▶ **TASK TO CARRY OUT**
In each of the rows below, replace "Screen dimensions" with "Display size" and leave everything else unchanged. Leave the pictures out of your answer.

▶ **DATASET**
# # # # # # #

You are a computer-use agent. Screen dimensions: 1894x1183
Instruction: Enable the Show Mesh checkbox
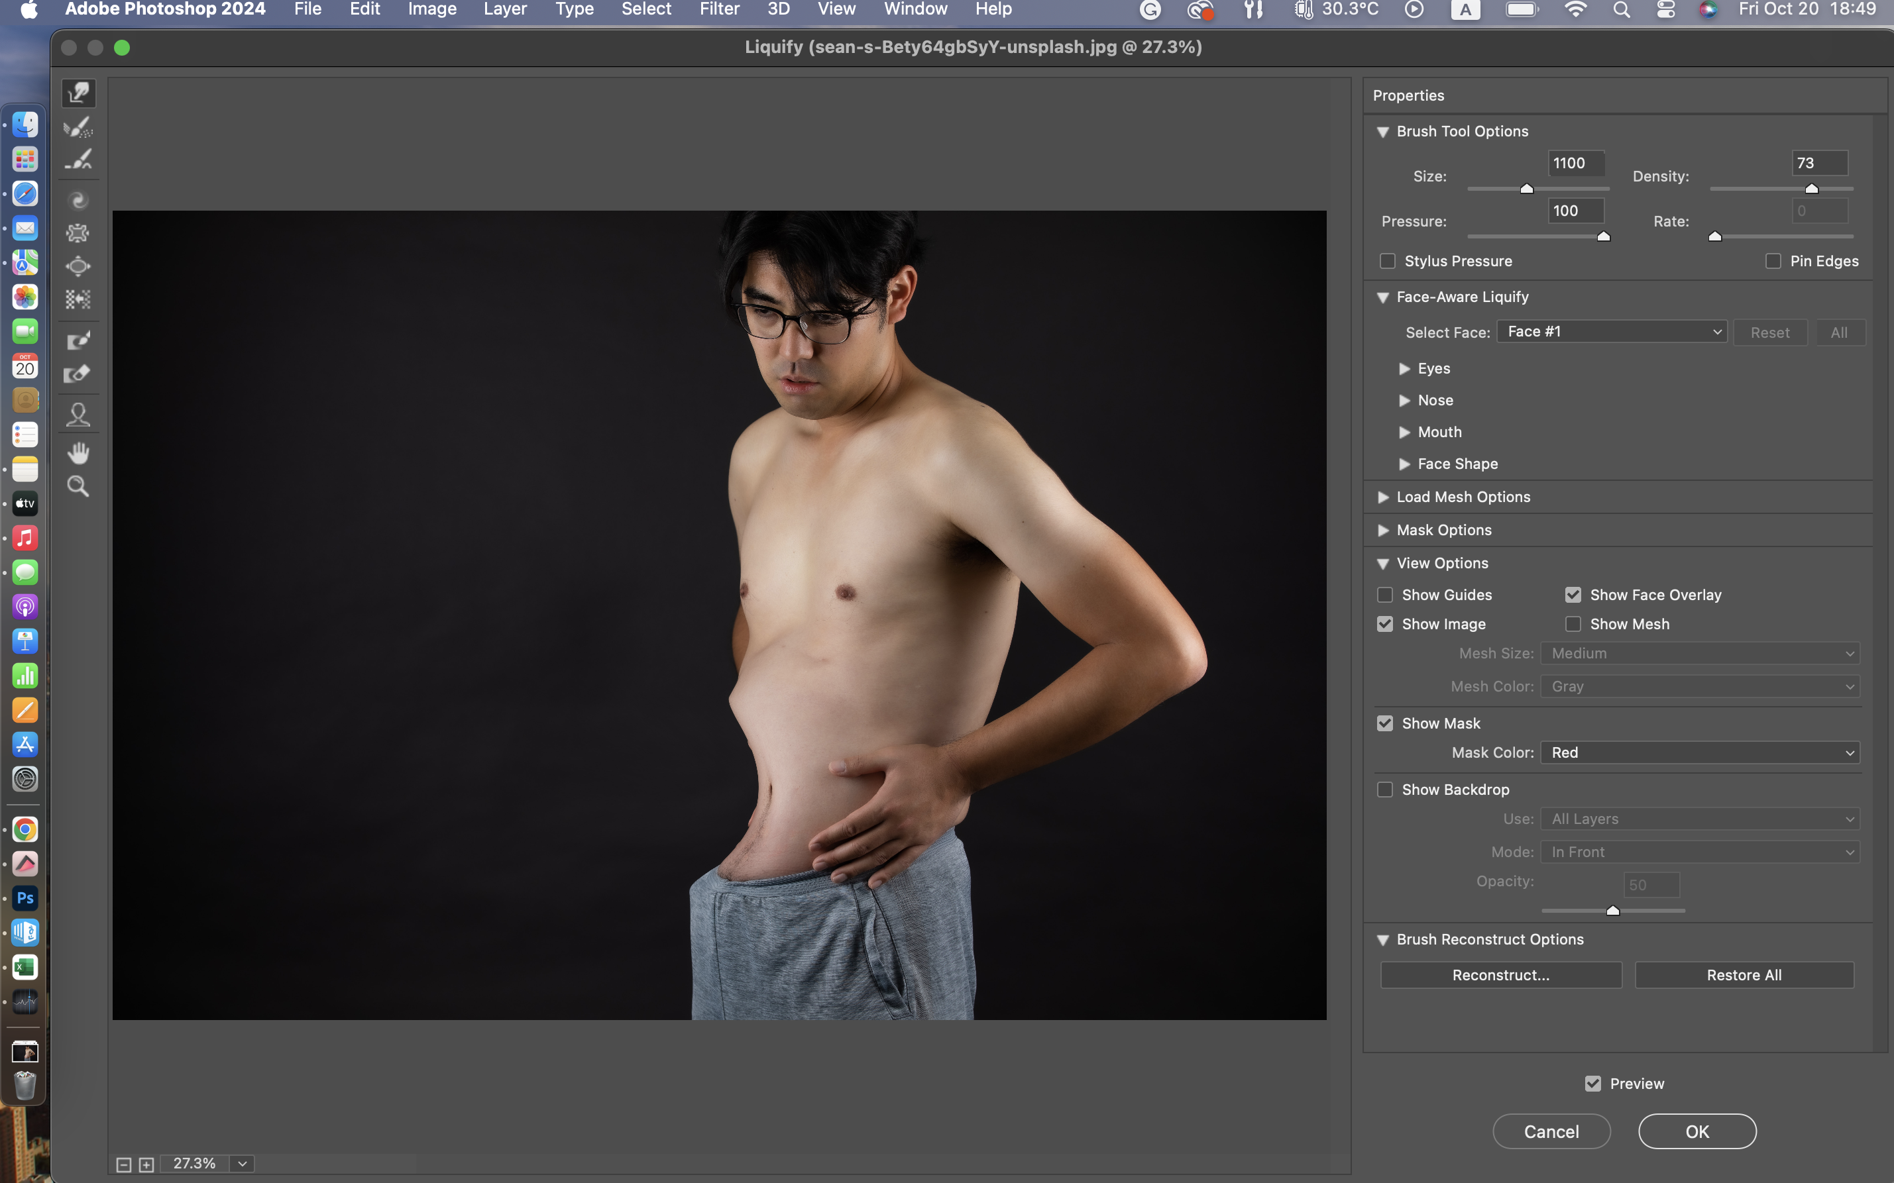[1573, 624]
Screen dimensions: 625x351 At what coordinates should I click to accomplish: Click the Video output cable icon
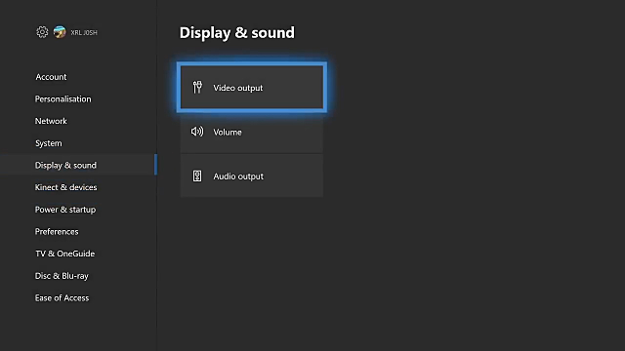(197, 87)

# # # # # # #

▶ **REPLY TO THE EXERCISE**
You are a computer-use agent. Display size: 1894x1183
Instruction: Enable the Show Mesh checkbox
[1573, 624]
Display size: 625x351 At what coordinates should I click to accomplish: Click the Video output cable icon
(197, 87)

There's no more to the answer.